Gather all lines with "will" from the records.

[Records for the exercise]:
+++++

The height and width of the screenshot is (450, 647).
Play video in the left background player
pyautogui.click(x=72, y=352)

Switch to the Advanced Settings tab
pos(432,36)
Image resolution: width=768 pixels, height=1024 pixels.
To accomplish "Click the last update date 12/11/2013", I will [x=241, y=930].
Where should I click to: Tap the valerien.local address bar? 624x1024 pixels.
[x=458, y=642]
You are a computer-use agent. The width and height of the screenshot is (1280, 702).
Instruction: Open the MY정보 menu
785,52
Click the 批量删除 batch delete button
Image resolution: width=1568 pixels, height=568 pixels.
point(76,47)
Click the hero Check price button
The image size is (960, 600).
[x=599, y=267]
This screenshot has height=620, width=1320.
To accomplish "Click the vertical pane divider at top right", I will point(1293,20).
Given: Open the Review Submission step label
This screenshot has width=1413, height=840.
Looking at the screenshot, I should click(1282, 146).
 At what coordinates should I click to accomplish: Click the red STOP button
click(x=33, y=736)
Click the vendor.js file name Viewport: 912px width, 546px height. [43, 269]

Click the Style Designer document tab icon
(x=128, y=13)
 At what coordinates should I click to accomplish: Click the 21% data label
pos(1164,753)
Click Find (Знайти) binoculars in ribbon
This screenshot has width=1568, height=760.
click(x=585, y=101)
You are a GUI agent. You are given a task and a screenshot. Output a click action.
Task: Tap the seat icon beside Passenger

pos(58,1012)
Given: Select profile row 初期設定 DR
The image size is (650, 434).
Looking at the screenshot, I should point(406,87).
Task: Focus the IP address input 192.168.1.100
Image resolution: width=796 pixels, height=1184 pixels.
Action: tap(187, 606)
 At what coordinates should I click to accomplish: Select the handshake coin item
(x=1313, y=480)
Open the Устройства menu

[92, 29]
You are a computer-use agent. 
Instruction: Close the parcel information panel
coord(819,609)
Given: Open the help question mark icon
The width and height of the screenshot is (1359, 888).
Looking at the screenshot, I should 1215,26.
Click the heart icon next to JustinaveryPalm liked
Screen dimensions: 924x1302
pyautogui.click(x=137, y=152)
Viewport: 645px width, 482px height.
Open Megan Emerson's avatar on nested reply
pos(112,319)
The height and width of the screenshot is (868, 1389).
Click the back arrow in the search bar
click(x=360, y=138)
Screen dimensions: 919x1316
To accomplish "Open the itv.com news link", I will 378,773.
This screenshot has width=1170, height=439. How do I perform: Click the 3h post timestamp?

+++++

[Response]:
To accomplish "Click the last update date 12/11/2013", I will [x=241, y=930].
To accomplish "Click the vertical pane divider at top right", I will point(1293,20).
To accomplish "Open the itv.com news link", I will 378,773.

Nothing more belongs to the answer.